La Forma del Agua llegará a las salas de España el 16 de Febrero y ya hay quien espera con ansias la nueva película de Guillermo del Toro, mexicano afincado en Estados Unidos que ha mostrado también su interés por la historia española, concretamente la Guerra Civil, en largometrajes como El espinazo del diablo y El laberinto del fauno. Y es que lo nuevo del mexicano ha venido pisando fuerte y ya ha ganado un Globo de Oro y un León de Plata en el Festival Internacional de Venecia.

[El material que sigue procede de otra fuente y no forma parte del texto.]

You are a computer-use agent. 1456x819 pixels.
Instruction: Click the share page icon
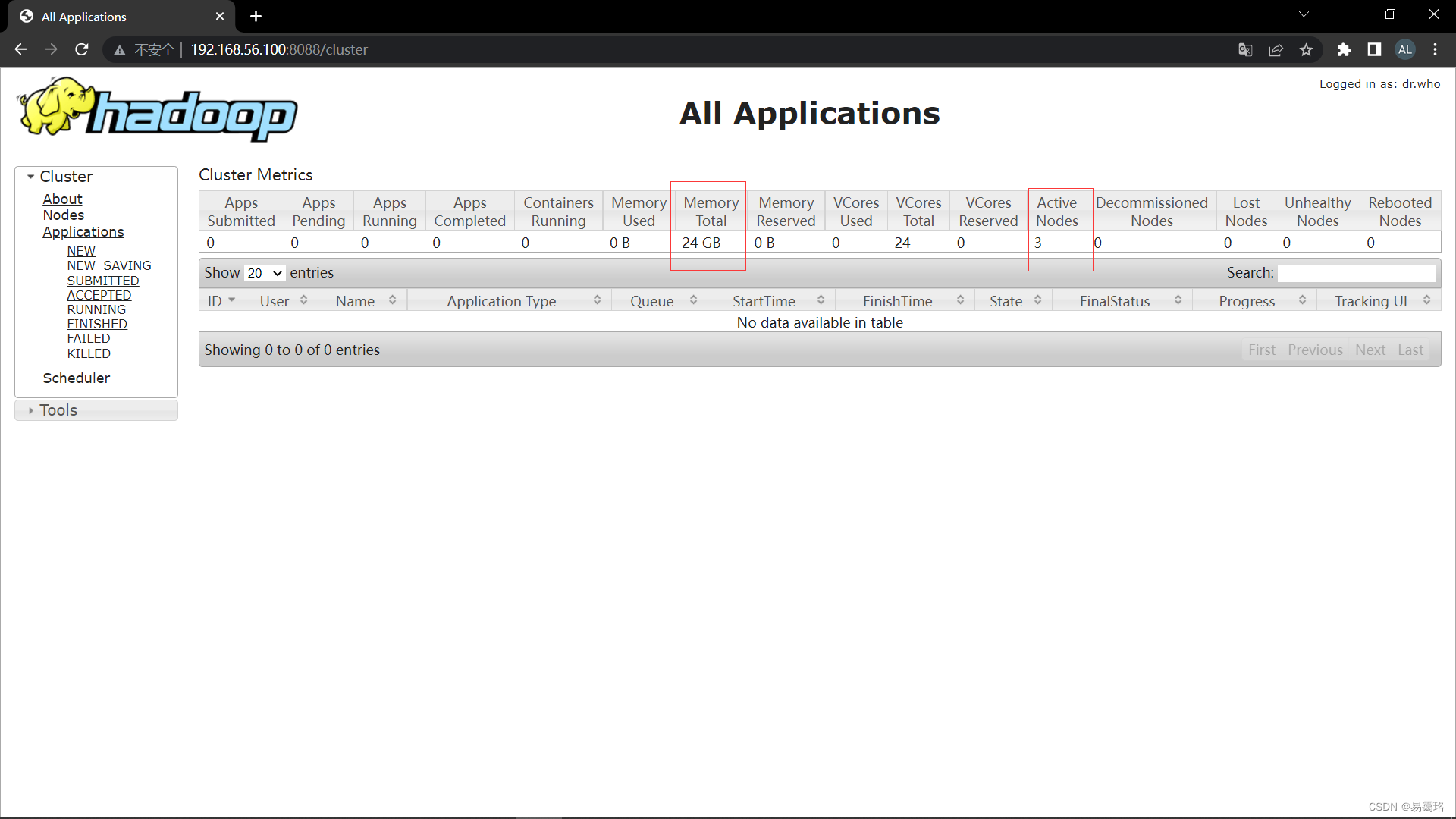(1276, 49)
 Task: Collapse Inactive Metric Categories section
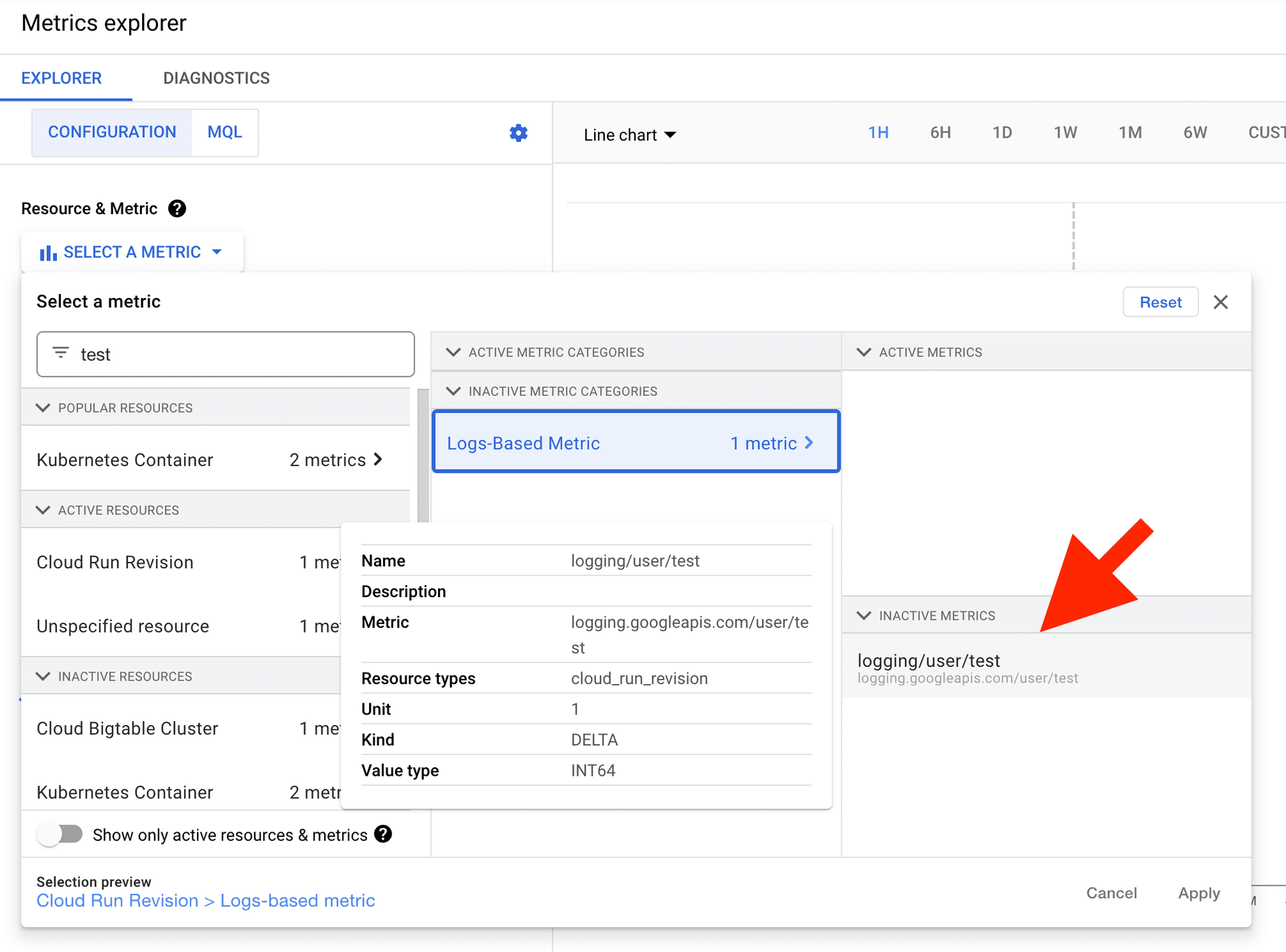[453, 391]
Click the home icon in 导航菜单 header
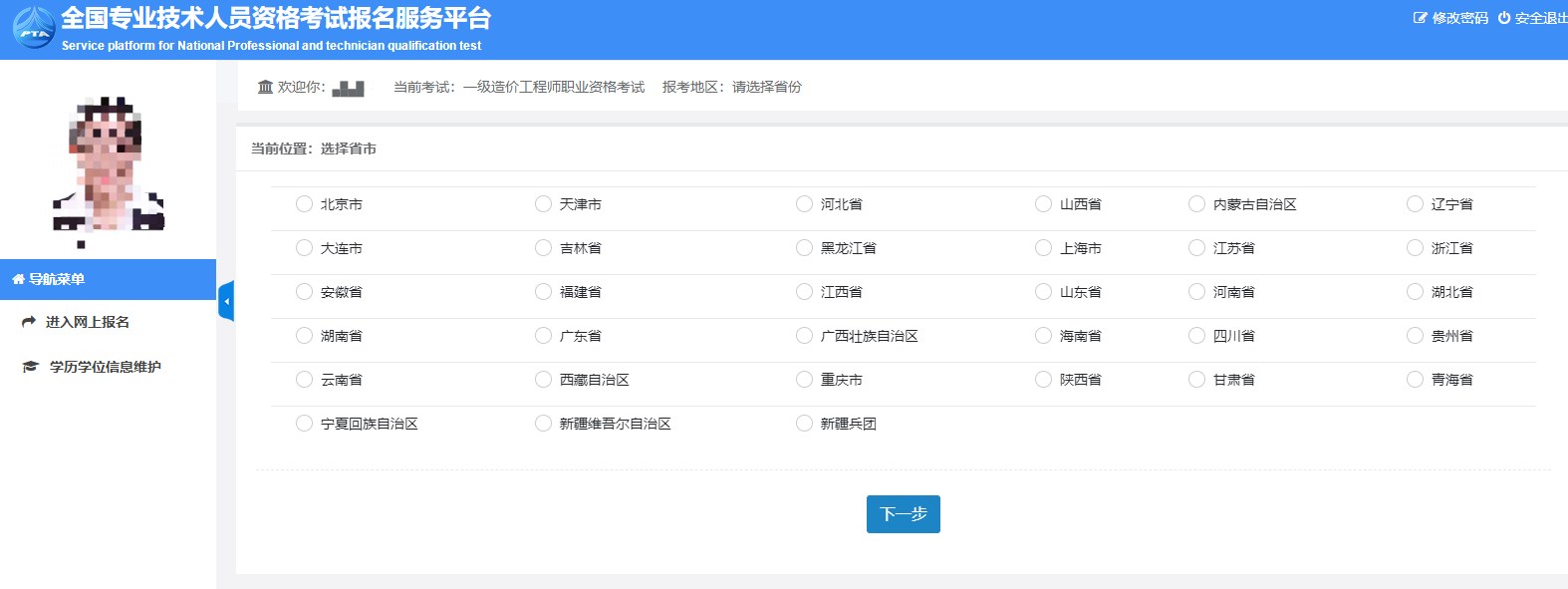The width and height of the screenshot is (1568, 589). point(18,280)
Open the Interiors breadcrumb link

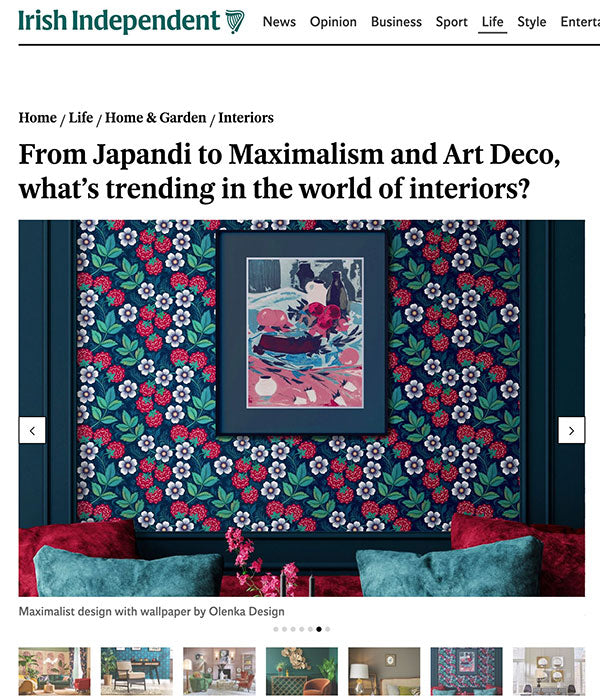coord(246,117)
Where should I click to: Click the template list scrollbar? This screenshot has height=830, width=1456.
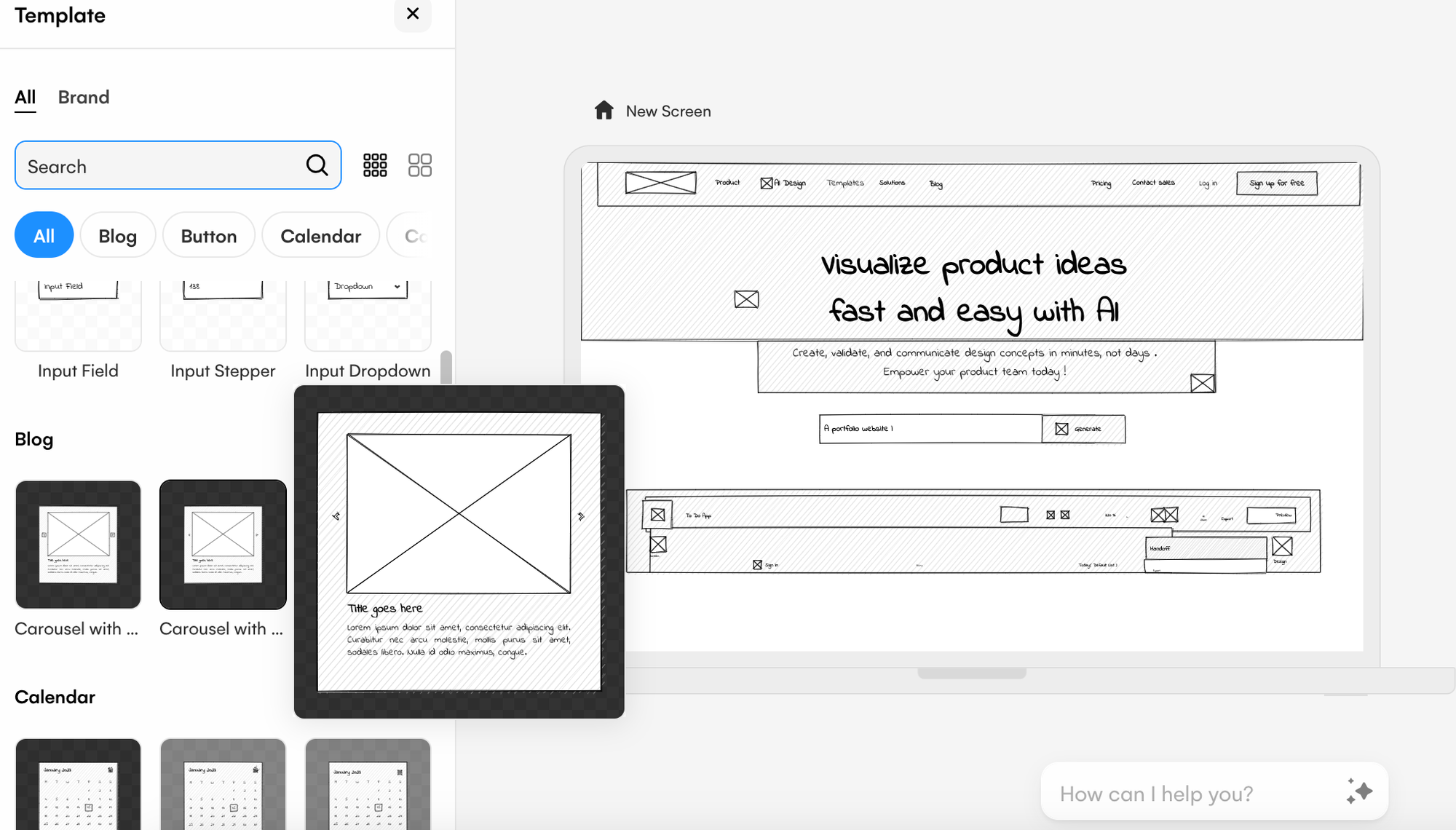point(446,368)
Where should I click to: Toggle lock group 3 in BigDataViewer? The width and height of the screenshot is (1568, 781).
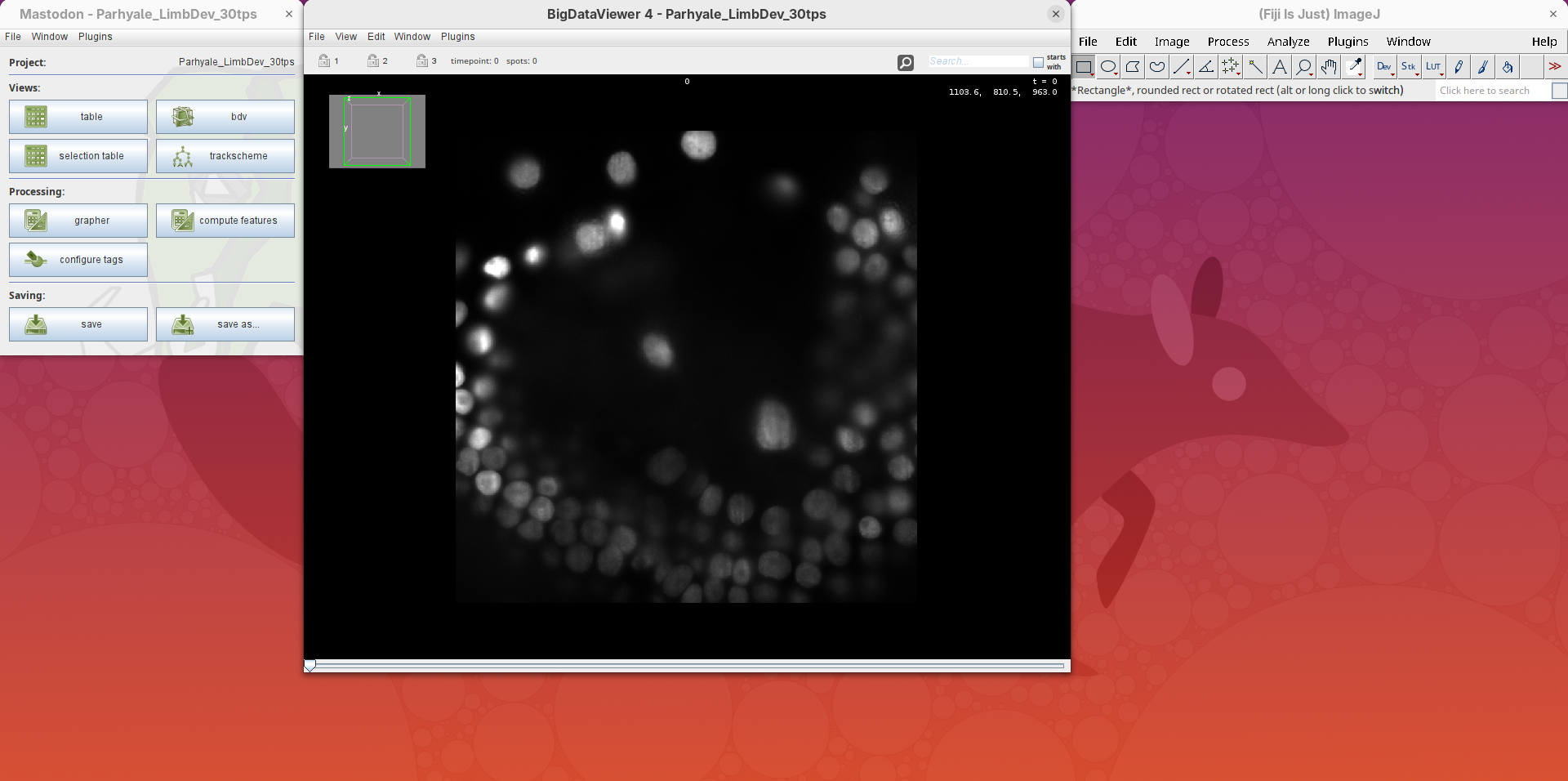click(422, 61)
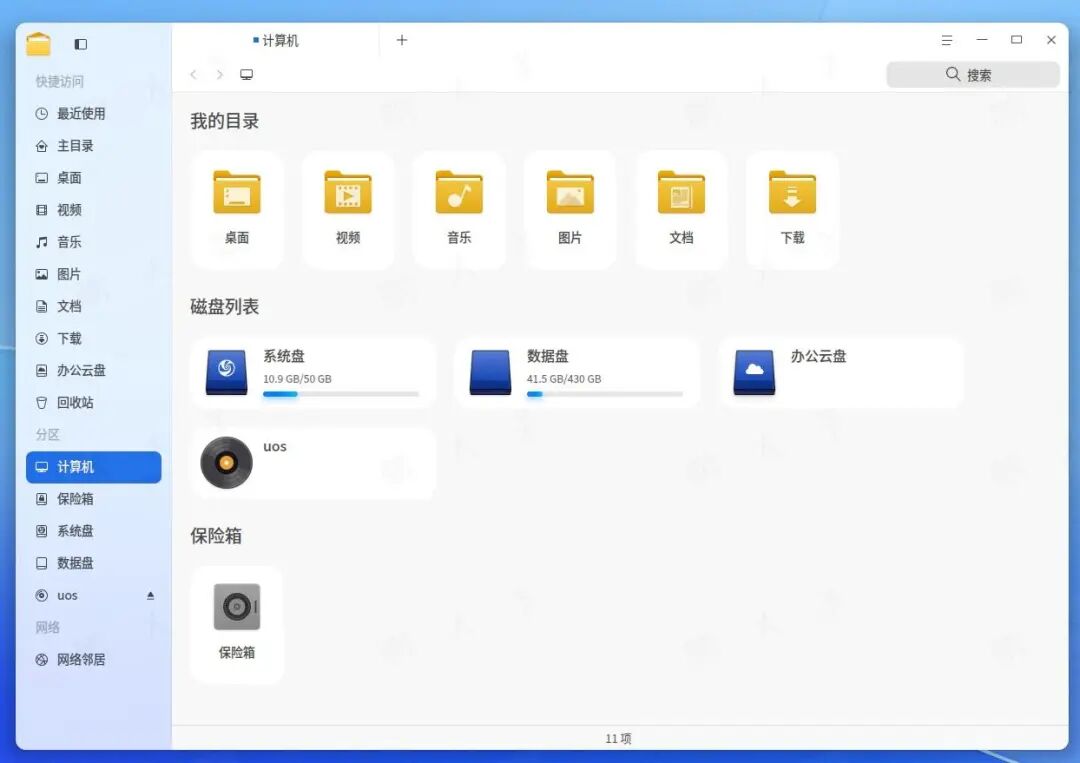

Situada esta vez en la Guerra Fría alrededor del año 1963, la película empieza narrándonos la metódica vida de una mujer de la limpieza solitaria llamada Elisa Esposito (Sally Hawkins). Vemos sus hábitos, sus escasas relaciones (un vecino homosexual interpretado por Richard Jenkins y una compañera de trabajo a la que se encarga de dar vida Octavia Spencer) y sus dificultades para relacionarse con el mundo, pues una de sus particularidades es que es muda. Otra curiosidad es que no trabaja en un sitio cualquiera, sino en unas instalaciones del gobierno norteamericano donde se guarda información y material secretos. Cierto día, traen una criatura acuática del Amazonas con la cual la protagonista establece un vínculo muy fuerte.La Forma del Agua

Sin embargo, no todo el mundo comprende a la aberración y tanto rusos como norteamericanos tratan de que la criatura no caiga en manos de los otros, cosa que podría facilitar un progreso tecnológico y, por ende militar, del enemigo. Pero la mujer de la limpieza hará todo lo posible por impedirlo…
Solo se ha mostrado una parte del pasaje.